(non dovrei scrivere niente di tutto ciò, non da quando il mio blog è diventato - mio malgrado - di dominio pubblico. Ma la blogterapia è addictive e poi ho bisogno di cristallizzare qualcosa che mi sta dando l'ansia. Quindi che diomelamandi buona e speriamo di non far venir fuori un altro vespaio. Ma che palle però!!)

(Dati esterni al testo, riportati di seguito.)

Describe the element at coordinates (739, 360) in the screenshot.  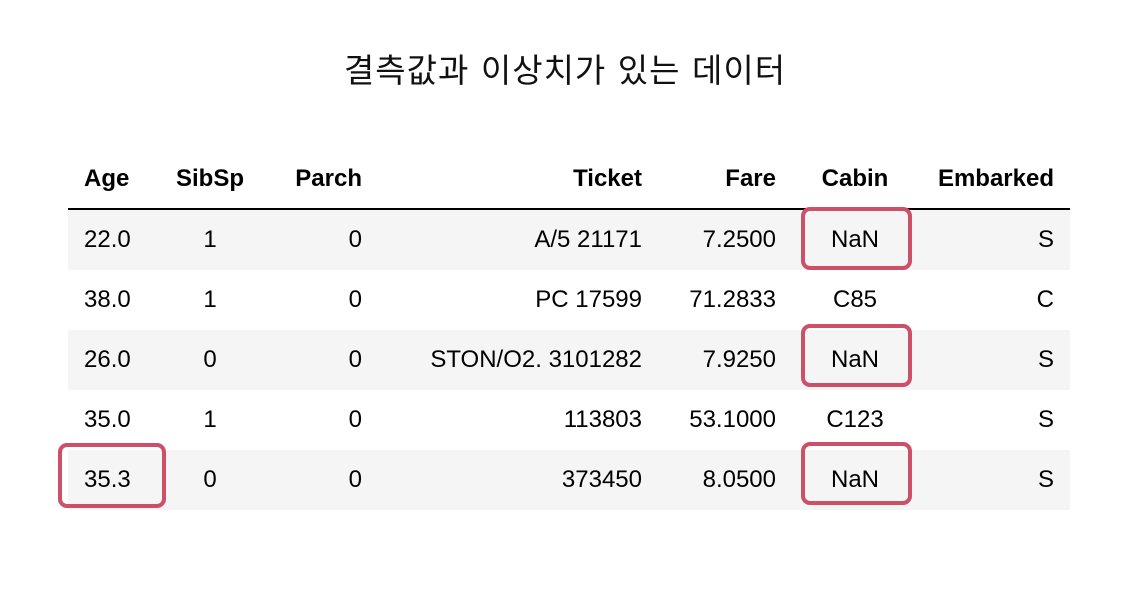
I see `cell-fare: 7.9250` at that location.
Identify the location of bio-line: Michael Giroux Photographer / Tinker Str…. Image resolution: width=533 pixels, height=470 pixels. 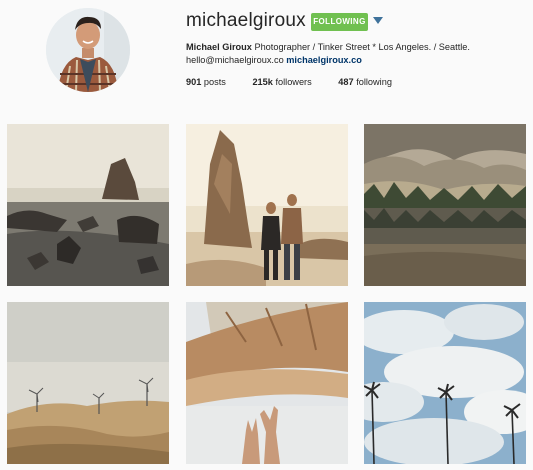
(328, 47).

Dicevo che io lo sapevo che uscire dalla tana era pericoloso. Qualche mese fa me l'ero scritto qua sopra, mi chiedevo ma è mai possibile che per stare meglio una debba stare peggio? Io nella tana sto bene, perchè debbo uscire? Io lo so che ci sono delle cose che non funzionano ma so anche che quelle sono, take it o leave, e nel medio termine i costi del leave sono sicuramente maggiori di quelli del take, quindi take, take, che sappiamo che alla fine è meglio ....
Ma per poter prendere quel che passa il convento bisogna sorvolare su ciò che sta fuori dal convento. Bisogna essere maturi e leggeri quel tanto che basta da non rispondere alle provocazioni di ciò che, riparata dalle finestre chiuse o al massimo socchiuse, si intravede appena. Qualche volta si ricorda solamente.

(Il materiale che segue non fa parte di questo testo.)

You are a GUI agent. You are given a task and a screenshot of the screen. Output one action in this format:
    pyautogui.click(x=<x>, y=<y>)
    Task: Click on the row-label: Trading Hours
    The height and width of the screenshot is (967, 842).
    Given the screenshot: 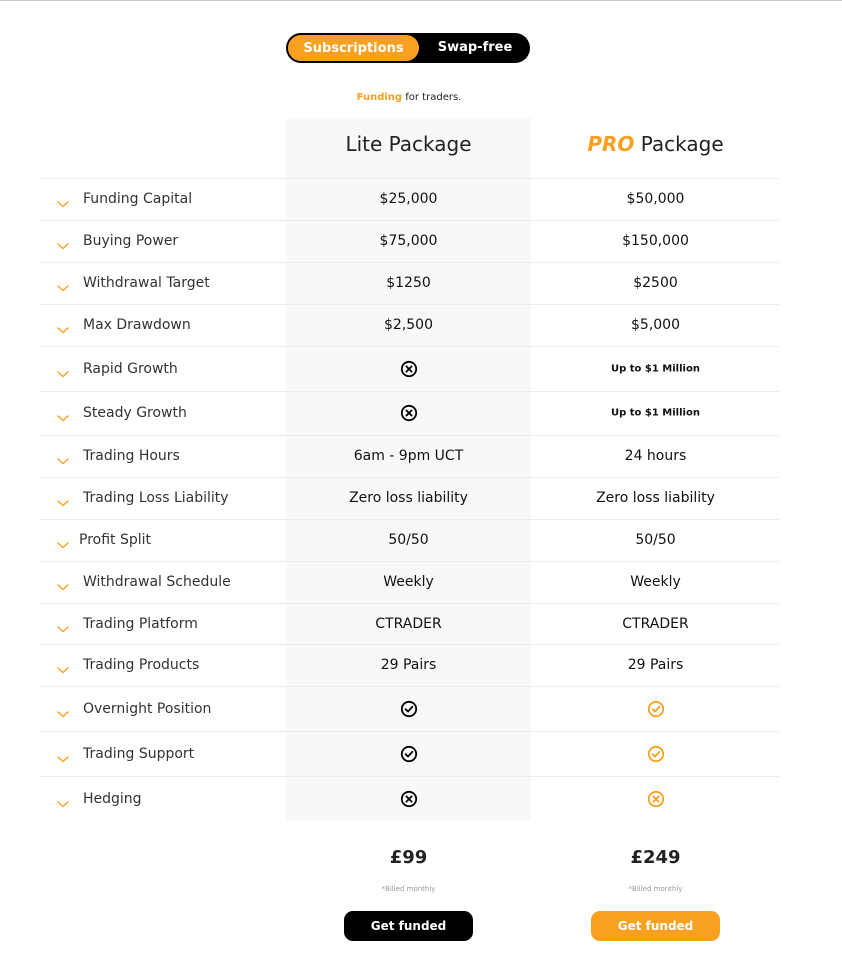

Perchè ci sono stata altre volte in questo luogo dove l'insofferenza fa fremere lo stomaco, dove mi sento il friccicone ai piedi, dove mi strapperei i panni da dosso tanto che mi stanno stretti ma già so che il minuto dopo mi sentirei ridicola ed esposta.
E non è vero niente che l'età non conta. CONTA ECCOME. Che i pensieri degli altri si leggon loro in fronte, o li si può immaginare facilmente tanto gli stereotipi sono patrimonio comune. E se anche mi sbaglio e nessuno pensa niente, è già sufficiente che ci pensi io e questo non posso proprio impedirlo. La banalità è padrona della mia mente.
E la boccata d'aria, l'ali ai piedi, il sangue che gira più veloce, il sudore che cola lungo la schiena nella sfinente calura estiva di un tendone affollato di musica e passi, tutto si trasforma in desiderio, in una mancanza che pulsa, in un volersi riprendere emozioni che non erano affatto scordate ma che so per certo avere un costo troppo alto.
E sentirmi preda di un clichè. E non volerlo essere. E non sapere quale malessere scegliere: la rinuncia all'aria aperta che la tana è più rassicurante e facile e sicura e futura o la rinuncia perchè l'immagine che il clichè restituisce è aborrita da sempre.
Si stava meglio quando si stava peggio, parmi un fatto certo. E chiederò un antidoto al gelsenium, mi sa che è meglio.